Berantas Rokok Tanpa Cukai

Sabtu, 23 April 2022 11:23 WITA
MASIH BEREDAR: Petugas KPPBC TMP C Nunukan menemukan adanya rokok ilegal yang tanpa cukai dijual bebas di pasaran.

NUNUKAN — Kantor Pengawasan dan Penindakan Bea dan Cukai (KPPBC) Tipe Madya Pabean (TMP) C Nunukan menggempur rokok ilegal. Sebuah operasi pasar rutin, dalam upaya pemberantasan rokok polos atau rokok tanpa cukai.

Pemeriksa Bea dan Cukai Pertama pada KPPBC Nunukan Hendrik mengatakan, beredarnya rokok ilegal memiliki konsekuensi pidana. Sebagaimana diatur dalam Undang-Undang Nomor 39 Tahun 2007 tentang Perubahan atas Undang-Undang Nomor 11 Tahun 1995 tentang Cukai.

“Pada pasal 54 berbunyi, tindak pidananya minimal satu tahun dan maksimal 5 tahun. Dengan denda 2 kali nilai cukai,” terangnya, Jumat (22/4). Menurutnya, warga mau menjual rokok ilegal karena harganya murah dan perputaran uangnya lebih cepat.

Apalagi, biasanya rokok ilegal yang diedarkan di warung pinggir jalan, tidak perlu modal. “Ada supplier yang mengantarkan produk tembakau ke warungnya. Nanti kalau sudah laku baru diambil uangnya,” jelas Hendrik.

Semisal, jika rokok legal dijual harga sekitar Rp 20 ribu-Rp 40 ribu. Maka harga rokok ilegal dibanderol dengan harga setengahnya. Faktor harga inilah yang memancing minat konsumen rokok.

Namun demikian, formula dalam produk ilegal tersebut bisa jadi berbahaya. Karena tidak melalui uji standar produk.

Selain itu, peredaran rokok ilegal berdampak terhadap menurunnya penerimaan negara. Sekaligus membahayakan kesehatan masyarakat. Padahal cukai rokok, merupakan pungutan yang dipungut negara. Terhadap rokok dan produk tembakau lainnya, yang merupakan salah satu sumber penerimaan yang cukup penting.

Di sisi lain, tingkat peredaran Barang Kena Cukai (BKC) di tengah pandemi Covid-19 dipengaruhi oleh beberapa hal. Diantaranya, resesi perekonomian dan penurunan daya beli yang mengakibatkan konsumsi masyarakat menurun.

Hal ini menjadi tendensi konsumen beralih ke barang yang lebih murah (BKC ilegal). Alhasil, masalah ini menjadi alasan peningkatan potensi resistensi masyarakat terhadap penindakan BKC. Kenaikan tarif cukai hasil tembakau 2021 mengakibatkan disparitas harga rokok legal dan ilegal semakin lebar. Sehingga konsumen cenderung memilih beralih ke barang yang lebih murah (BKC ilegal).

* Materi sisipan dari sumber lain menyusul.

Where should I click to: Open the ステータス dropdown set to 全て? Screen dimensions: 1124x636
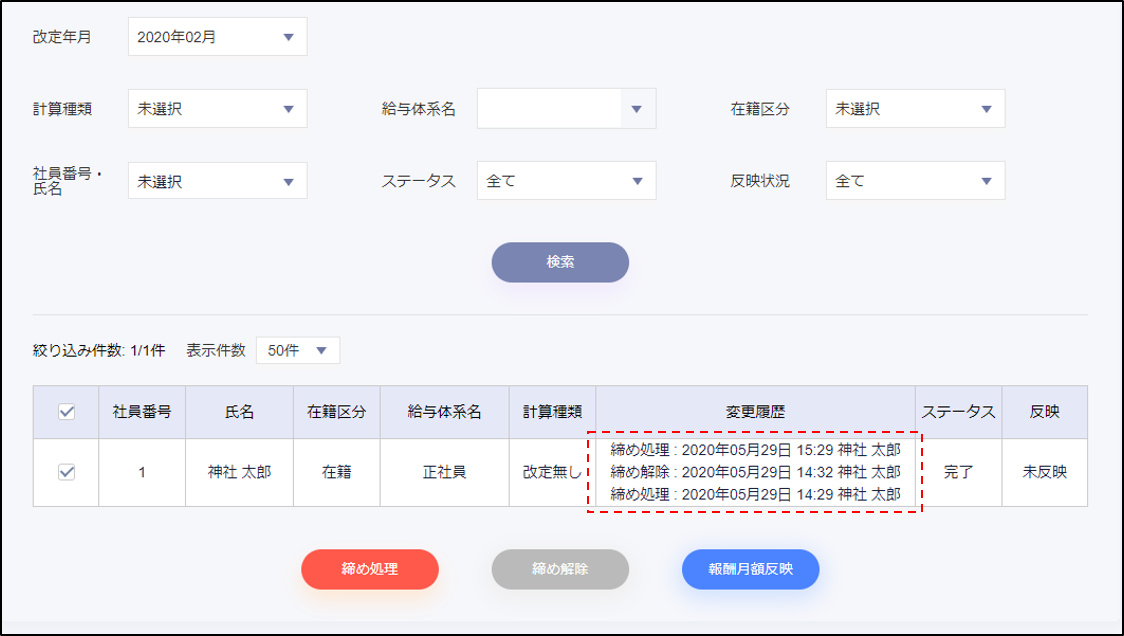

“Kita lakukan operasi pasar dan pada periode 2022 di medio Januari hingga April 2022. Kita mengamankan 6.000 batang rokok ilegal, dengan nilai kerugian negara Rp 5 juta,” ungkapnya.

Ada kesulitan untuk memberantas peredaran rokok ilegal, khususnya di Kabupaten Nunukan. Rokok biasanya dikirim menggunakan pelayaran domestik, dan diproduksi secara massal dengan mesin besar yang mudah dipindahkan.

“Mayoritas rokok ilegal yang datang ke Nunukan berasal dari Pulau Jawa. Diproduksi mesin yang bisa mobile, sehingga menyulitkan pelacakan dan penangkapan,” ujarnya.

Dengan dilakukan operasi pasar, diharapkan masyarakat dapat semakin memahami peran dan fungsi Bea Cukai.